Hi, I was importing .bed, .bim and .fam files in plink format using Hail and I noticed a problem with the creation of the MatrixTable. Even if I got:
2020-08-21 08:47:17 Hail: INFO: Found 1141 samples in fam file.
2020-08-21 08:47:17 Hail: INFO: Found 730059 variants in bim file. after the import with import_plink:
when I run mt.count_cols() and mt.count_rows() I got 1141 and 0 as the results.
Do anyone know how can I solve this? I’d like to get 1141 samples as the result of the rows’ count.
Many thanks
It sounds like all the loci in your dataset are invalid and, as a result, were skipped. Are you sure your dataset is aligned to GRCh38? You might try GRCh37.

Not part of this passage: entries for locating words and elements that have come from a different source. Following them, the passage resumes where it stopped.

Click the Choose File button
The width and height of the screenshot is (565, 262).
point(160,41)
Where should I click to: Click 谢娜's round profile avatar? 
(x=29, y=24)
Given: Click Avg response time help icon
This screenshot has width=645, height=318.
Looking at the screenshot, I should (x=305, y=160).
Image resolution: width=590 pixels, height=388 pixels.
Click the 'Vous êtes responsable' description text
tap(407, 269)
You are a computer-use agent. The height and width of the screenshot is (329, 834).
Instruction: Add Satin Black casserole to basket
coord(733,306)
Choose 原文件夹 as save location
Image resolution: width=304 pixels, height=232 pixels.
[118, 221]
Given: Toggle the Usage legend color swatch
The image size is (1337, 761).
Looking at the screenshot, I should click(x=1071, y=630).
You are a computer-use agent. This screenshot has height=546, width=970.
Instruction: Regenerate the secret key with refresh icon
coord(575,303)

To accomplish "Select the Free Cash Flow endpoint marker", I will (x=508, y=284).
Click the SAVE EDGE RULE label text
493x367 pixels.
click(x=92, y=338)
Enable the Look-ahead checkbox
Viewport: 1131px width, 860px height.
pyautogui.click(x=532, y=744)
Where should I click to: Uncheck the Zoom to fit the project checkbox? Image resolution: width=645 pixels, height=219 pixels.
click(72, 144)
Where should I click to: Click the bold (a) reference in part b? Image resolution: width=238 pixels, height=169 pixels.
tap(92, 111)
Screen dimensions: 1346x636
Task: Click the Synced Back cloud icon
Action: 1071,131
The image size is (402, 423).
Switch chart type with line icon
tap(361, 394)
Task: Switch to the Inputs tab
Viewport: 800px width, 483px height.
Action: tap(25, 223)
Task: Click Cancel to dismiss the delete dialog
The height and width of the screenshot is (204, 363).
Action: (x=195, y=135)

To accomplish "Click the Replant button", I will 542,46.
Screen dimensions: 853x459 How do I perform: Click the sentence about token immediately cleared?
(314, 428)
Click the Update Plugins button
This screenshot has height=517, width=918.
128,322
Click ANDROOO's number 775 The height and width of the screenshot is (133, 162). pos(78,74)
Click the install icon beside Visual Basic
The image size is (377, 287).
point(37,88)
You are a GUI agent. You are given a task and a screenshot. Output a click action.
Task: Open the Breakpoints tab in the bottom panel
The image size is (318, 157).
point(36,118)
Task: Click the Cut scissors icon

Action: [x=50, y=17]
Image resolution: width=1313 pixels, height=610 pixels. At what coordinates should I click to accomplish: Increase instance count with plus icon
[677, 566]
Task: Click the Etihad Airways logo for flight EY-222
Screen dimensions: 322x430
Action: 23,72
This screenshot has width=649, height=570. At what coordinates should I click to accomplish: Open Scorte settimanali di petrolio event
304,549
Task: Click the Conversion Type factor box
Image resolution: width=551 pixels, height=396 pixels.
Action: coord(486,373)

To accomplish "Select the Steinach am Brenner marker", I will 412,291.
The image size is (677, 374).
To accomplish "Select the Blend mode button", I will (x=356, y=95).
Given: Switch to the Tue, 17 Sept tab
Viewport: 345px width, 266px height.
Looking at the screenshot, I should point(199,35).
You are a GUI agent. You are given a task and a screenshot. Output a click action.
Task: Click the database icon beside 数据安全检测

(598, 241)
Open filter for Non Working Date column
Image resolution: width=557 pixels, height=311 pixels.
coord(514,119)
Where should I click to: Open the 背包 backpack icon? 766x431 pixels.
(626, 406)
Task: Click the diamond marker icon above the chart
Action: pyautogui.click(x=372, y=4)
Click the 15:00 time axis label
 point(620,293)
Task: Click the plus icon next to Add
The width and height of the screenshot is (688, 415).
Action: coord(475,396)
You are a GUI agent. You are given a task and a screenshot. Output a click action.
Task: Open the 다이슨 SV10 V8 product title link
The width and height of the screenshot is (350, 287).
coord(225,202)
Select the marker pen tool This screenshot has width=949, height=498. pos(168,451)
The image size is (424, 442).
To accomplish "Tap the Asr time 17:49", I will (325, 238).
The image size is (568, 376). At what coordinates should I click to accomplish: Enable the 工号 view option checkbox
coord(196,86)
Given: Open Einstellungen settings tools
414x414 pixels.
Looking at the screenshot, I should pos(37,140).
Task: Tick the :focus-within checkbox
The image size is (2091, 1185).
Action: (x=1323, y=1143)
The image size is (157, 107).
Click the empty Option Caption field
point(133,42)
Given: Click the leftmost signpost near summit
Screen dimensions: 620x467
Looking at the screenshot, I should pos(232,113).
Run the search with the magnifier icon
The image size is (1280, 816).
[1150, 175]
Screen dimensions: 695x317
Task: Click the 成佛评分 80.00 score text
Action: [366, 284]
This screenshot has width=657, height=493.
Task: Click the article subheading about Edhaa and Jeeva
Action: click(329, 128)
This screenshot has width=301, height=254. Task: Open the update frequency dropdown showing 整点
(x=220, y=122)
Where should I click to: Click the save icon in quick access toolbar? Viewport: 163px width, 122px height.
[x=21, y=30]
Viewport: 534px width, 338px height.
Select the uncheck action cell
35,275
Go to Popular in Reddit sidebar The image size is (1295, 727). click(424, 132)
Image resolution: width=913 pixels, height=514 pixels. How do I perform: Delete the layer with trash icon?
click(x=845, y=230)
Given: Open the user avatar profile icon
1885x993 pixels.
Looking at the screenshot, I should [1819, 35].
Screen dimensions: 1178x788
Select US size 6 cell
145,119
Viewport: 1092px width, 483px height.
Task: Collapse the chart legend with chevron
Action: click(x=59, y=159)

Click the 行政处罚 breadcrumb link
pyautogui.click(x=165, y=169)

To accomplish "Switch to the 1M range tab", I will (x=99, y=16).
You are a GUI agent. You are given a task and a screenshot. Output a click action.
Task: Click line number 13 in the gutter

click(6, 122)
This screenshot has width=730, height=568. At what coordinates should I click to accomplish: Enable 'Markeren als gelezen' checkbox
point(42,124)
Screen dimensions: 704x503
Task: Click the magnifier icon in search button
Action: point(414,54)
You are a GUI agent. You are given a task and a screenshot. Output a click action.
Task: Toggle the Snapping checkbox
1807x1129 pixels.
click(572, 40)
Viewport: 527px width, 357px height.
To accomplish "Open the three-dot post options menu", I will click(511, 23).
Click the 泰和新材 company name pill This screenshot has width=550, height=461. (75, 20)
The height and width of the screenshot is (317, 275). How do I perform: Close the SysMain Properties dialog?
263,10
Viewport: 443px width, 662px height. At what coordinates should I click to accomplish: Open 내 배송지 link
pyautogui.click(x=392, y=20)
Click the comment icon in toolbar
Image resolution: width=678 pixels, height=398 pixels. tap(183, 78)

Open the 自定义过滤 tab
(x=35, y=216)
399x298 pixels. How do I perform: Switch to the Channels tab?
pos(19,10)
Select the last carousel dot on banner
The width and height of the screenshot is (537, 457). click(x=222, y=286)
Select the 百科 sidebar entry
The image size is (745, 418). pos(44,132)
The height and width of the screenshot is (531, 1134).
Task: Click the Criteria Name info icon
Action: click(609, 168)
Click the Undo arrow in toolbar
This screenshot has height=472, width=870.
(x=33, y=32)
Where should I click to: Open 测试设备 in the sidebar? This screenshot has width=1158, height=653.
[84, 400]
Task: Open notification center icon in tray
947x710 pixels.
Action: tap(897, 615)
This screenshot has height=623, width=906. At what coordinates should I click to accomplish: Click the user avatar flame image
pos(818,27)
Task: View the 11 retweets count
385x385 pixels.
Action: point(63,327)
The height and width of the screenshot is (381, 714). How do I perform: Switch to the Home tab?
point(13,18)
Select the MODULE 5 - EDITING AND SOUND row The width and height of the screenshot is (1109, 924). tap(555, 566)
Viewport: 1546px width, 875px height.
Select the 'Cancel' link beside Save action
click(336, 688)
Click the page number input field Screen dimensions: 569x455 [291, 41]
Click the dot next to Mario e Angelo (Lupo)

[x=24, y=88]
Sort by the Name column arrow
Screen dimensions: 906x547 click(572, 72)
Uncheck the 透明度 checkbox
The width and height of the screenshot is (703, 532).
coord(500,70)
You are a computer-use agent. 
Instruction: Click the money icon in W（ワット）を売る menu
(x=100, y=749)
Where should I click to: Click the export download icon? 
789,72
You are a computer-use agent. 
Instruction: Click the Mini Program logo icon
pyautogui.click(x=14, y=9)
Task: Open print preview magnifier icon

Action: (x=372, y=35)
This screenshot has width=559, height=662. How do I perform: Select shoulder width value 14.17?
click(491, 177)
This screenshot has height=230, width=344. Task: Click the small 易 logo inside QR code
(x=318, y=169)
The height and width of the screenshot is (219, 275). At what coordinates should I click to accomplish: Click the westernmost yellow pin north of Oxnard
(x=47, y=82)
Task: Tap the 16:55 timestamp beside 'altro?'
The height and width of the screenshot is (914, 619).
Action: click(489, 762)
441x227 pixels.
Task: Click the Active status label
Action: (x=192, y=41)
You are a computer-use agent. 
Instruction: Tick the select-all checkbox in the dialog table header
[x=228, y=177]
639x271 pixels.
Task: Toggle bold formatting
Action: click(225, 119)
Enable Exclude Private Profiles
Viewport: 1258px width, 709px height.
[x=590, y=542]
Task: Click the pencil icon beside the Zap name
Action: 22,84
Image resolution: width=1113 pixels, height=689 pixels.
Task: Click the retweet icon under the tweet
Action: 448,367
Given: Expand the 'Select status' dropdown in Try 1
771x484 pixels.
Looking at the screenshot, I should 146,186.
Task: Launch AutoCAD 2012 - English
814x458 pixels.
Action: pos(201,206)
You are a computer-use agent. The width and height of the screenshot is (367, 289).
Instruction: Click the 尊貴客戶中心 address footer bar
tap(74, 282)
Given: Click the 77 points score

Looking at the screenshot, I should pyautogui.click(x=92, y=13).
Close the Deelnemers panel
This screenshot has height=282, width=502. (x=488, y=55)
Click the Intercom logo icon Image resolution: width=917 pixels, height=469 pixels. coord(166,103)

You might also look at the documentation on import_plink's contig_recoding argument. By default, Hail assumes that, for example, Chromosome 1 is encoded as “1” in GRCh38 in PLINK. You can inspect the representation of your chromosomes by importing without a reference genome:
Thanks! Yes, my data are aligned to GRCh38. The problem was linked to skip_invalid_loci option.
I didn’t understand the reason, but since there were in my data some SNPs with chr or position = 0, also all SNPs with the correct locus information were interpreted as invalid too. I solved it by deleting the wrong SNPs from the data before importing the data.